» **Dataset entries**
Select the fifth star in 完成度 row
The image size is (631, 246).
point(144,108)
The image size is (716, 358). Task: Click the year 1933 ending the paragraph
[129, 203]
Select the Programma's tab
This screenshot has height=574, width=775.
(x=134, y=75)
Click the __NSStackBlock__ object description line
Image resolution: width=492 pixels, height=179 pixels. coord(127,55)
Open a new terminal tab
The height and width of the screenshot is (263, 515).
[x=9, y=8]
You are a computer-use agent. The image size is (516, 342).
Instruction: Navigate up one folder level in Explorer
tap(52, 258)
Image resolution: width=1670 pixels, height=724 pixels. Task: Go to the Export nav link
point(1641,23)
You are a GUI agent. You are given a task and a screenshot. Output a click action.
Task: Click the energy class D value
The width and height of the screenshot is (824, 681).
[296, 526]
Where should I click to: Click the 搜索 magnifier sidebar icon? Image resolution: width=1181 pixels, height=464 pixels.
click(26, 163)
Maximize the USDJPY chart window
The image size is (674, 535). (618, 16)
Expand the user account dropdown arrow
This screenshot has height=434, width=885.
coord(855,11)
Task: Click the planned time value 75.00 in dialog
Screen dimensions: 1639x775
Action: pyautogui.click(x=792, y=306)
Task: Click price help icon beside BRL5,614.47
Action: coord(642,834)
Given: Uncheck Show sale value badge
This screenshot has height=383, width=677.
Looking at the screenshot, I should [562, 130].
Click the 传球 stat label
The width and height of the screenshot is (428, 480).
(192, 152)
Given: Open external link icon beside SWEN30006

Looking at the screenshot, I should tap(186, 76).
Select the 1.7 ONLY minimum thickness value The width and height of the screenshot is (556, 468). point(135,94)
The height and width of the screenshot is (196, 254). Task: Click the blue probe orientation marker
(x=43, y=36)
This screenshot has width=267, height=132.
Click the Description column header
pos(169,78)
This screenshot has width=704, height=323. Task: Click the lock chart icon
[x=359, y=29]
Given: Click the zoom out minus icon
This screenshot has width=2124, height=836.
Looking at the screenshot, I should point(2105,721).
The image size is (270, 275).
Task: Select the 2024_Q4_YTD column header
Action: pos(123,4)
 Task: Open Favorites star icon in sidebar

» **Work instruction**
Without any alteration, repeat the entire listing.

» **Exercise response**
Select the fifth star in 完成度 row
The image size is (631, 246).
point(144,108)
The image size is (716, 358). Task: Click the year 1933 ending the paragraph
[129, 203]
Select the Programma's tab
This screenshot has height=574, width=775.
(x=134, y=75)
Click the __NSStackBlock__ object description line
Image resolution: width=492 pixels, height=179 pixels. coord(127,55)
Open a new terminal tab
The height and width of the screenshot is (263, 515).
[x=9, y=8]
You are a computer-use agent. The image size is (516, 342).
Instruction: Navigate up one folder level in Explorer
tap(52, 258)
Image resolution: width=1670 pixels, height=724 pixels. Task: Go to the Export nav link
point(1641,23)
You are a GUI agent. You are given a task and a screenshot. Output a click action.
Task: Click the energy class D value
The width and height of the screenshot is (824, 681).
[296, 526]
Where should I click to: Click the 搜索 magnifier sidebar icon? Image resolution: width=1181 pixels, height=464 pixels.
click(26, 163)
Maximize the USDJPY chart window
The image size is (674, 535). (618, 16)
Expand the user account dropdown arrow
This screenshot has height=434, width=885.
coord(855,11)
Task: Click the planned time value 75.00 in dialog
Screen dimensions: 1639x775
Action: pyautogui.click(x=792, y=306)
Task: Click price help icon beside BRL5,614.47
Action: coord(642,834)
Given: Uncheck Show sale value badge
This screenshot has height=383, width=677.
Looking at the screenshot, I should [562, 130].
Click the 传球 stat label
The width and height of the screenshot is (428, 480).
(192, 152)
Given: Open external link icon beside SWEN30006

Looking at the screenshot, I should tap(186, 76).
Select the 1.7 ONLY minimum thickness value The width and height of the screenshot is (556, 468). point(135,94)
The height and width of the screenshot is (196, 254). Task: Click the blue probe orientation marker
(x=43, y=36)
This screenshot has width=267, height=132.
Click the Description column header
pos(169,78)
This screenshot has width=704, height=323. Task: Click the lock chart icon
[x=359, y=29]
Given: Click the zoom out minus icon
This screenshot has width=2124, height=836.
Looking at the screenshot, I should point(2105,721).
The image size is (270, 275).
Task: Select the 2024_Q4_YTD column header
Action: pos(123,4)
 Task: Open Favorites star icon in sidebar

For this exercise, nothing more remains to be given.